## Instructions for the task
Write each line of the data below as a string in a JSON list, one string per line, and leave out any blank lines. Omit the pictures from your answer.

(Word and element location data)
-=-=-
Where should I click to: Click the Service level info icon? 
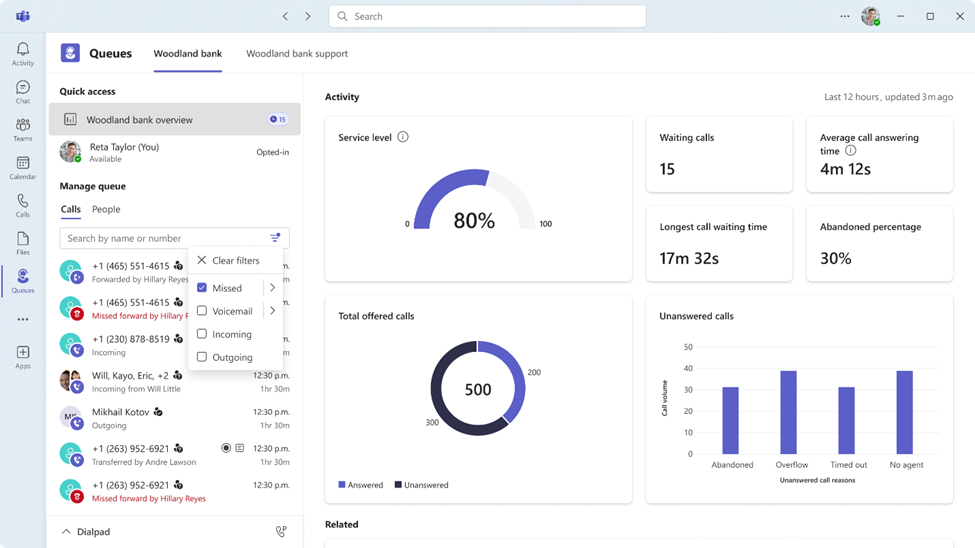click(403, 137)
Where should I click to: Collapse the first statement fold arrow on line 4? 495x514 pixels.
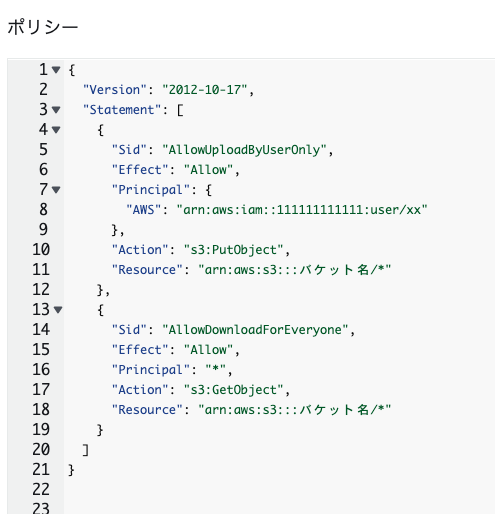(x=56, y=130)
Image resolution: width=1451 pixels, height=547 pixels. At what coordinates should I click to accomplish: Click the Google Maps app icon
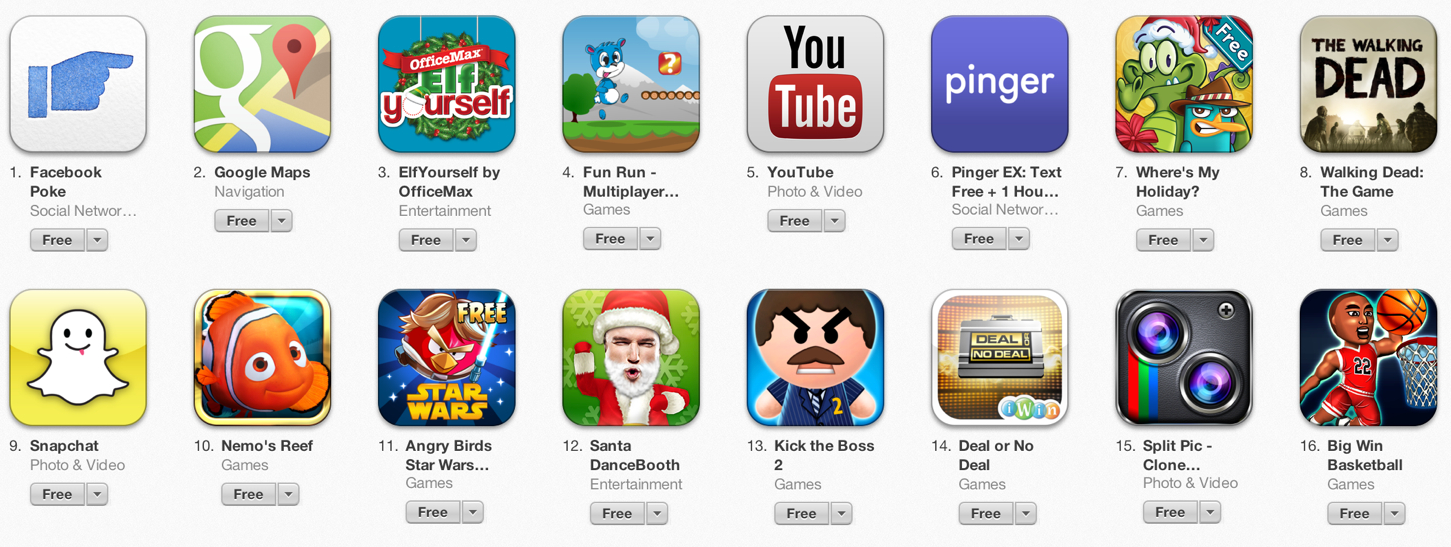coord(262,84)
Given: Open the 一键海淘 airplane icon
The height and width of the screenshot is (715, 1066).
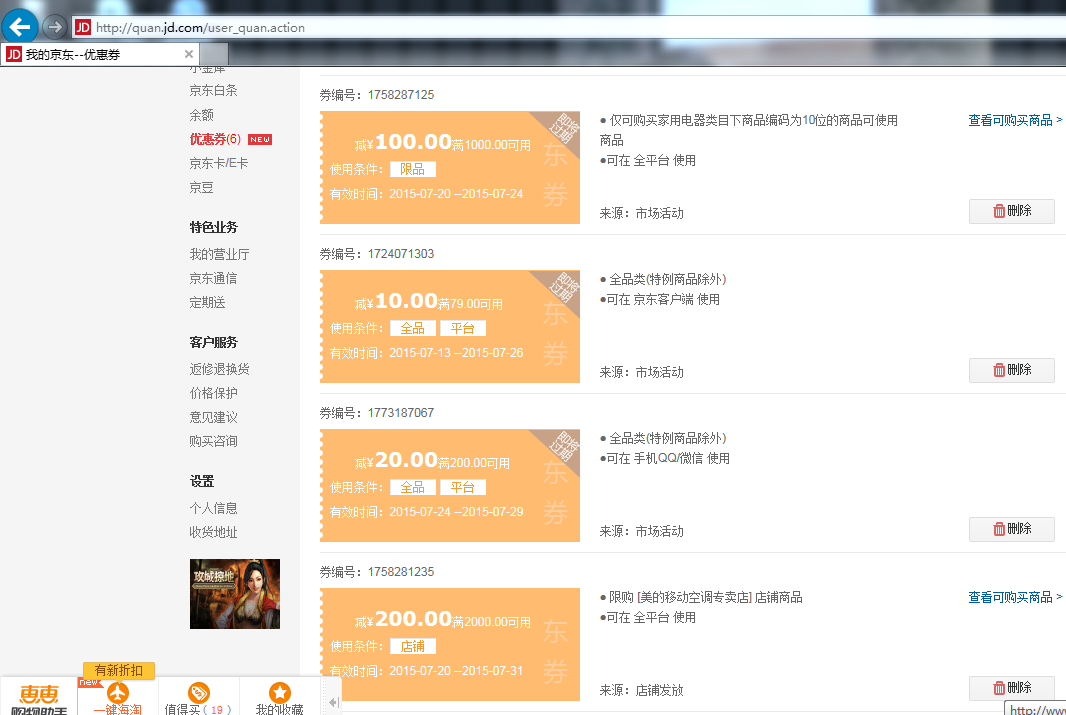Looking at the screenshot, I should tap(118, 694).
-=-=-
## The answer
[
  "Where should I click to: Click the Service level info icon? ",
  "click(403, 137)",
  "Where should I click to: Collapse the first statement fold arrow on line 4? 495x514 pixels.",
  "(x=56, y=130)",
  "Image resolution: width=1451 pixels, height=547 pixels. At what coordinates should I click to accomplish: Click the Google Maps app icon",
  "coord(262,84)",
  "Given: Open the 一键海淘 airplane icon",
  "The height and width of the screenshot is (715, 1066).",
  "Looking at the screenshot, I should tap(118, 694)."
]